UNE APPLICATION PERTURBEE
En tant que contrat, la société n’échappe pas à l’emprise du principe d’immutabilité. Toutefois, contrat particulier donnant naissance à une personne morale, la mise en œuvre de ce principe se trouve perturbée par deux séries de facteurs : d’une part, la pluralité des liens contractuels (§1), d’autre part et plus encore, la pluralité des effets contractuels engendrés par le contrat de société (§2).

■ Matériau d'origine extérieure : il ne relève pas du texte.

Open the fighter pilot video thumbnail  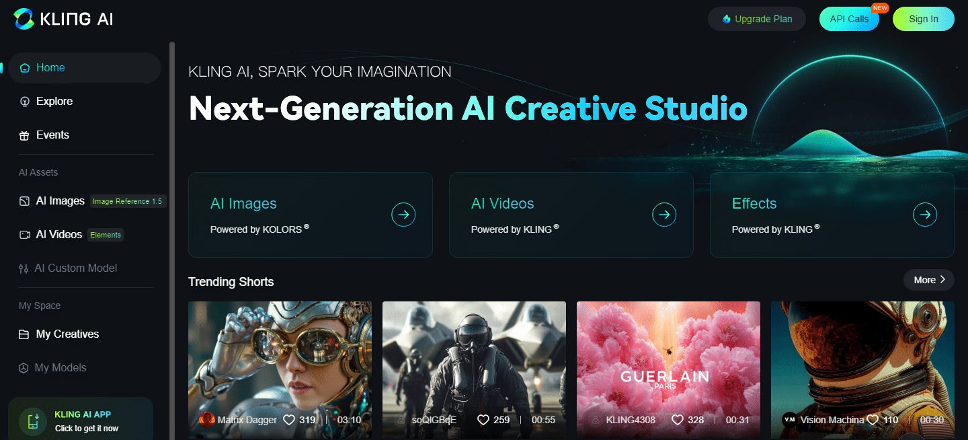coord(474,370)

LA PLURALITÉ DES LIENS CONTRACTUELS
La naissance de la personne morale va engendrer une juxtaposition des relations contractuelles. En effet, au contrat de société va se superposer une pluralité de contrats d’apport placés sous sa dépendance. Il en résulte que la modification du premier va souvent générer la modification des seconds. Partant, la plupart du temps, l’application du principe d’immutabilité est plurale et nécessite l’obtention d’une double série de consentements, celui des associés et celui de la société personne morale (A). Il n’est cependant pas exclu d’envisager une individualisation du principe d’immutabilité puisque la modification du contrat de société n’affecte pas nécessairement tous les contrats d’apport (B).

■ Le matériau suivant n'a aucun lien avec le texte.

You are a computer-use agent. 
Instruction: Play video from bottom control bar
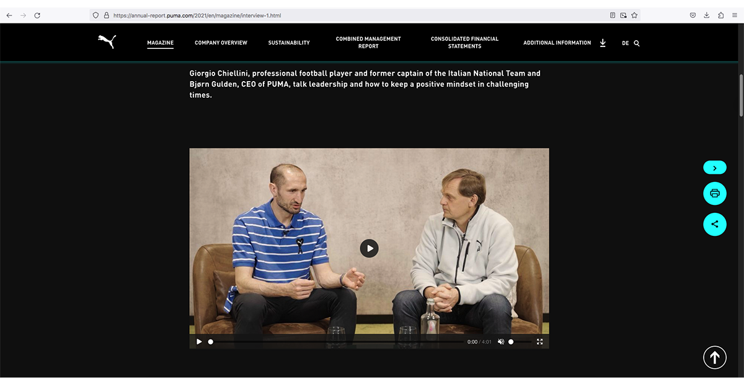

L’APPLICATION PLURALE DU PRINCIPE D’IMMUTABILITÉ
La modification simultanée d’une double relation contractuelle. En raison de la naissance de la personne morale, l’associé devient partie à une double relation contractuelle : il détient à la fois la qualité de partie au contrat de société et celle de partie au contrat d’apport388 . Or, ces deux contrats sont étroitement imbriqués puisqu’ils ont un important contenu partagé. Si le contrat de société conserve un domaine qui lui est propre, les droits et les obligations des associés appartiennent communément à ces deux contrats389. Dès lors, la modification du contrat de société implique la plupart du temps celle des contrats d’apport auxquels est partie la personne morale. Une double relation soumise à l’immutabilité contractuelle. Tant le contrat de société que les contrats d’apport se trouvent soumis au principe d’immutabilité contractuelle. L’immutabilité du contrat de société est assurée, avant son immatriculation, par le droit commun des contrats390 et trouve précisément son fondement dans l’article 1134 du Code civil. Mais, dès lors que la personne morale naît et que les contrats d’apport vont bénéficier d’une pleine efficacité391, l’immutabilité de cette double série de relations contractuelles sera garantie par une disposition spécifique à la matière, l’article 1836 du Code civil. Plus spécialement, les engagements des associés, qui trouvent leur assise à la fois dans le contrat de société et dans le contrat d’apport, seront préservés via le principe spécifique d’intangibilité exprimé par l’alinéa 2 de ce même article : « en aucun cas, les engagements d’un associé ne peuvent être augmentés sans le consentement de celui-ci » 392. Il en résulte que l’ensemble des parties à ces deux séries de contrats doit consentir à la modification de ces engagements afin qu’elle devienne effective. Dès lors, la modification du contrat de société engendrant celle du contrat d’apport, il devient nécessaire de recueillir, outre le consentement des associés, celui de la société en sa qualité de partie et créancière des engagements des associés.